The antiproliferative effects of Zn-3, a tris[3-(2-pyridyl)-pyrazolyl]borate zinc(II) complex, were reported previously in triple-negative breast cancer (TNBC) cells; however, its anticancer mechanisms were not assessed. This investigation evaluated the antiproliferative efficiency of Zn-3 in breast cancer and normal cells. Zn-3 demonstrates preferential antiproliferative effects on TNBC (HCC1937 and MDA-MB-468) and non-TNBC breast (MCF-7 and SKBR-3) cells rather than normal breast cells (H184B5F5/M10; M10). Zn-3 increased the quantity of subG1 cells, annexin V detection, pancaspase, and caspase 3, 8, and 9 activation, demonstrating extrinsic and intrinsic apoptosis-inducible effects on breast cancer cells. Furthermore, Zn-3 provoked oxidative stress (reactive oxygen species and mitochondrial superoxide), accompanied by the destruction of the mitochondrial membrane potential.
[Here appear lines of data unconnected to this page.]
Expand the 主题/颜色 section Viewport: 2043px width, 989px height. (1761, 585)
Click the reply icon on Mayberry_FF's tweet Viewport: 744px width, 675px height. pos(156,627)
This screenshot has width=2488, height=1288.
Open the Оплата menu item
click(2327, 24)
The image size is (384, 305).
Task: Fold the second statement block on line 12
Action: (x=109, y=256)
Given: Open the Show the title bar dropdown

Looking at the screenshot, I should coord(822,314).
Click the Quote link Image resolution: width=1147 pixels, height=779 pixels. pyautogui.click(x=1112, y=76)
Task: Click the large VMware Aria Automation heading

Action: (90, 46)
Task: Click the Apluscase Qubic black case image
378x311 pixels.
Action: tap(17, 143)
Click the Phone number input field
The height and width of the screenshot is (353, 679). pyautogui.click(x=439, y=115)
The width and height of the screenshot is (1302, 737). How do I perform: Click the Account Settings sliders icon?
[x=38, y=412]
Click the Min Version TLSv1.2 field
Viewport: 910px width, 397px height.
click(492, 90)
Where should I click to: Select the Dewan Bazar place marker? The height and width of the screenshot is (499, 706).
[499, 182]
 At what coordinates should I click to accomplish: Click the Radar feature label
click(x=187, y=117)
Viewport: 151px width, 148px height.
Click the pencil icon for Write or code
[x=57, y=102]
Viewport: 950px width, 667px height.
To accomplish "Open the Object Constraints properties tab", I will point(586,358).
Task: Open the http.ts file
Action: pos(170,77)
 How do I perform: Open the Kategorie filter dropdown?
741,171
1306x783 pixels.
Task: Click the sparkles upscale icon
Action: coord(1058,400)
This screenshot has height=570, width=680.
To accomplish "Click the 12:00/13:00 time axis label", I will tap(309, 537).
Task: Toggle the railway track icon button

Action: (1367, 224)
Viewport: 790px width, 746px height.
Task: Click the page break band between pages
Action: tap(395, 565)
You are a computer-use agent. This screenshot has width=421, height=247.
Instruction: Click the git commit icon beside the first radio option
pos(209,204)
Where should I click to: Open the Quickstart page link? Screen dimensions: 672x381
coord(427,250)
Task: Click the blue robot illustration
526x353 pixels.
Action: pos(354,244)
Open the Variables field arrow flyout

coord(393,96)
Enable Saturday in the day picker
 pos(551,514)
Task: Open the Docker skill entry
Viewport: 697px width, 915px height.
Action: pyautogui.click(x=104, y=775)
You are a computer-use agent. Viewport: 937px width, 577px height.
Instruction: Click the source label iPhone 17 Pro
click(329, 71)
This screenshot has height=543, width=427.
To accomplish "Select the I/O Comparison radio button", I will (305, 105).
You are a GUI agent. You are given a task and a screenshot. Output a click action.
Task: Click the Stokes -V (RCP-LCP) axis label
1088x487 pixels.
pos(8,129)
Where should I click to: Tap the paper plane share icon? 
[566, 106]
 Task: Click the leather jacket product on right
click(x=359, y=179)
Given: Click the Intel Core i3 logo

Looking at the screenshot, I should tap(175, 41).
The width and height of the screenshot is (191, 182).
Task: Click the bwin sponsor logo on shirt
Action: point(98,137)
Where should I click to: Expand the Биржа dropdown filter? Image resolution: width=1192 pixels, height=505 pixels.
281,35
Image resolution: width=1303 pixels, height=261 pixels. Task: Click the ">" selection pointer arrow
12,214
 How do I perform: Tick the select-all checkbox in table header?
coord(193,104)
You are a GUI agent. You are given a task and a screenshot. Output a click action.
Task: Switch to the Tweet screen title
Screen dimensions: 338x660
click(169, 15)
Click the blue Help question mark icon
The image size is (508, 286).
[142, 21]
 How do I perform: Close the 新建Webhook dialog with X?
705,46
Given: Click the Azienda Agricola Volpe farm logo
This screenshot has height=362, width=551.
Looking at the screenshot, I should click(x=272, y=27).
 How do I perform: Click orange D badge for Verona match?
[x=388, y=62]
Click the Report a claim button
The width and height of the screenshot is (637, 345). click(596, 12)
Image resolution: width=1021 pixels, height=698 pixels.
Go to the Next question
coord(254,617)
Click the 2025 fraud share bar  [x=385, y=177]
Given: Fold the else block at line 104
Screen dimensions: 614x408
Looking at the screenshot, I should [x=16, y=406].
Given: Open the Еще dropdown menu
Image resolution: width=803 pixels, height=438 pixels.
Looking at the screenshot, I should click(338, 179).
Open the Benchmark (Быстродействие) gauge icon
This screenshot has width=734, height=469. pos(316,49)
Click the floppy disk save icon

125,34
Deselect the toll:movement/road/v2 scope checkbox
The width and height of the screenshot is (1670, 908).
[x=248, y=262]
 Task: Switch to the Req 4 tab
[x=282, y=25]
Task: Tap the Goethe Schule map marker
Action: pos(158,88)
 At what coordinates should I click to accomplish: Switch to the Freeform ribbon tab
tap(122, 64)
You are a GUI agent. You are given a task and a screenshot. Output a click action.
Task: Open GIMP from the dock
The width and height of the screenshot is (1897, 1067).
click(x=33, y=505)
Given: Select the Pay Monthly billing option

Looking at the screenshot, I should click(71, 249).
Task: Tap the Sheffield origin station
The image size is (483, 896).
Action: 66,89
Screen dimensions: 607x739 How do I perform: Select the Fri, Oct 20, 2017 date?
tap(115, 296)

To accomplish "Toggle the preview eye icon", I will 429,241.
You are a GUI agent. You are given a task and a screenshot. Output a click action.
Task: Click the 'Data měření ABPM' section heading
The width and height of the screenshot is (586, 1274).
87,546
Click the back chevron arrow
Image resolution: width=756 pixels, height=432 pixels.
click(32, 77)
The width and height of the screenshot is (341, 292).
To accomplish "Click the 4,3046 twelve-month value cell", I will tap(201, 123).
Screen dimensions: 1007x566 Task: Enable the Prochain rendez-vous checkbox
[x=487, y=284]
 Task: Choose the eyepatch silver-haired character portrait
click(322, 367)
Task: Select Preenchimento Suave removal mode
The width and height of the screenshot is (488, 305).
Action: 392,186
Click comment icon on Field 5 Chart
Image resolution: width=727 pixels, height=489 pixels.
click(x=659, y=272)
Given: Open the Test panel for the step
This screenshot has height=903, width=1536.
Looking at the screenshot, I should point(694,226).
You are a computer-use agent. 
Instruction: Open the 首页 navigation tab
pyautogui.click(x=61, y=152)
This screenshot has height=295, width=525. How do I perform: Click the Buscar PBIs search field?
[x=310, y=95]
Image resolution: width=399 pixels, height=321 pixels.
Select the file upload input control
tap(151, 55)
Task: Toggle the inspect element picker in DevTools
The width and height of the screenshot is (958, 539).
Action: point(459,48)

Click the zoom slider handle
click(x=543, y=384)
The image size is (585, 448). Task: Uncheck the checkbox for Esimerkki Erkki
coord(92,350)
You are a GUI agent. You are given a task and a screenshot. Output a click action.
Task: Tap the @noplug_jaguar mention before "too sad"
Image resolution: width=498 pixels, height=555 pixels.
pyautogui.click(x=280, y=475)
Finally, Zn-3 causes oxidative DNA damage, evidenced by 8-hydroxy-2-deoxyguanosine detection. Utilizing N-acetylcysteine validated that Zn-3-generated oxidative stress acts on these antiproliferative mechanisms. Therefore, Zn-3 is a potential anti-breast-cancer agent displaying preferential antiproliferative function.